■ **Extrait**:

ÉLÉMENTS : Entre le titre et le sous-titre de votre livre, on ne sait plus où vous situer ? Alors Foucault ou Pétain ?
FRANÇOIS BOUSQUET. Ni l’un ni l’autre. Ce rapprochement ne gênera d’ailleurs que les foucaldiens. Aujourd’hui les saintes nitouches sortent principalement de leurs rangs. Voyez comment les disciples du « pape » de la déconstruction ont édifié un mausolée autour de sa personne, comment ils vénèrent ses reliques et livrent son œuvre à une exégèse échevelée. Putain de saint Foucault, n’est-ce pas ! Tout ce qui pourra écorner l’icône sulpicienne du Collège de France et des Cultural Studies est bon à prendre. S’il y a une statue à renverser, c’est celle-là.
Ce qui séduit chez Foucault, c’est sa capacité à formuler des concepts un peu abscons chargés de mystère et d’inintelligibilité. La biopolitique en fait partie. Elle postule que la modernité a conféré aux corps une importance qu’ils n’avaient pas dans l’ancien temps. Hier, ce qui comptait, du moins au regard du christianisme, c’était la vie après la mort. Aujourd’hui, c’est la vie avant la mort : le bien-être corporel, la quête d’épanouissement, l’aspiration au bonheur et à la santé. Par exemple, l’idéologie du développement personnel ne se conçoit que dans le cadre conceptuel de la biopolitique. De même du confinement. C’est parce que les hommes ont alloué à la vie humaine un prix qu’elle n’a jamais eu jusque-là, traduit par notre idéal de longévité statistique (79 ans pour les hommes et 85 ans pour les femmes), qu’ils ont consenti, sinon même désiré et devancé le confinement. Désormais, la préservation de la vie compte tellement qu’on est paradoxalement disposé à la sacrifier en s’enfermant si ce sacrifice permet de la prolonger.

■ **Bloc de données**:
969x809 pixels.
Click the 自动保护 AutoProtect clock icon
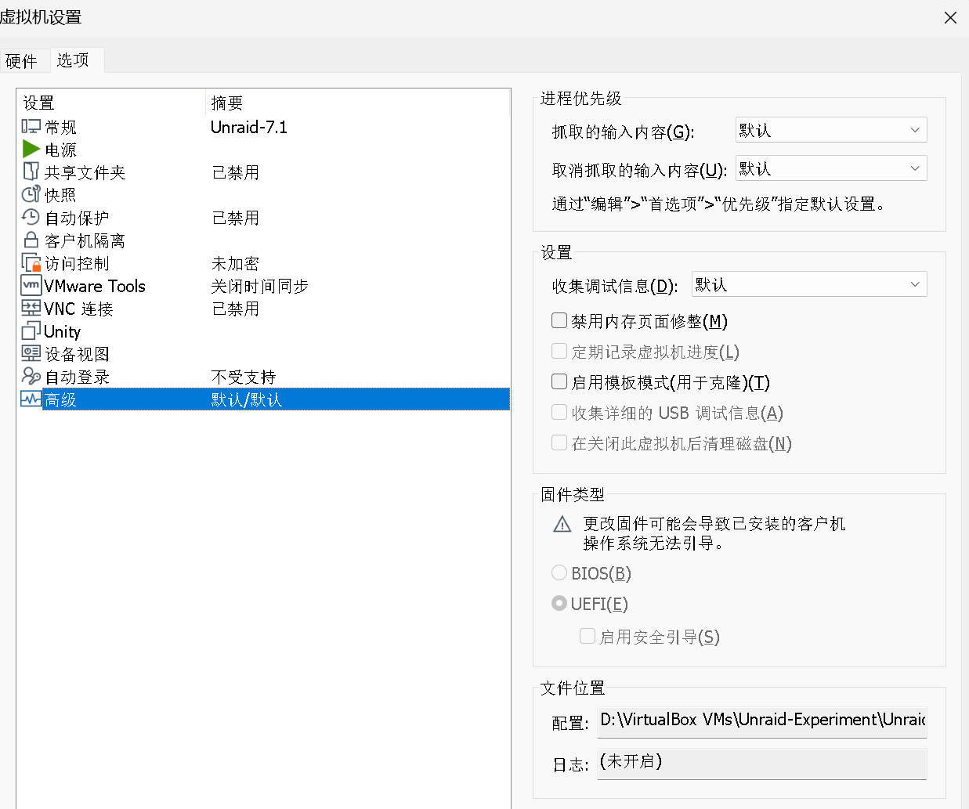click(31, 217)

■ **Activités**:
[1] D'après l'entretien sur Foucault et la biopolitique, pourquoi les hommes ont-ils consenti au confinement ? Répondez en une à trois phrases.
[2] Reprenez l'entretien sur Foucault et la biopolitique à la suite de sa dernière phrase et poursuivez-le.

■ **Corrigés**:
[1] Les hommes ont consenti au confinement parce qu'ils ont accordé à la vie humaine un prix qu'elle n'avait jamais eu, traduit par l'idéal de longévité statistique. La préservation de la vie compte désormais tellement qu'on est prêt à la sacrifier en s'enfermant, si ce sacrifice permet de la prolonger.

[2]
ÉLÉMENTS : Vous plaidez pour une réappropriation de l’écologie. La biopolitique se confondrait-elle avec l’écologie ?
FRANÇOIS BOUSQUET. Elle se confond avec l’écologie humaine assurément, qui est le grand impensé de l’écologie politique. Les Verts ont politisé l’écologie pour en faire une succursale de l’internationalisme, quelque chose de moralement confortable, d’économiquement rentable et de philosophiquement intenable. En gros, voir la Terre comme un conservatoire et l’humanité comme un laboratoire. Autrement dit, la Terre est muséale et l’humanité expérimentale. Les hommes pourront être trans, génétiquement modifiés, livrés à la chimie hormonale, mais pas les graines de soja ou les pandas. Franchement, comment prendre au sérieux ces gens ? Nous seuls, qui plaidons pour une écologie intégrale, sommes conséquents. L’écologie doit se confondre pour nous avec une politique des espèces et des espaces, faisant la part belle à la diversité des hommes, des langues, des cultures, des ethnies. Démondialisation, relocalisation, remigration, réenracinement, réaffiliation. Cette rétropréfixation marque un retour aux sources de notre identité que nous n’aurions jamais dû délaisser. Qui d’autres que nous est susceptible d’offrir une alternative cohérente, exhaustive, pertinente ? Les contradictions idéologiques de nos adversaires sont insurmontables, pas les nôtres.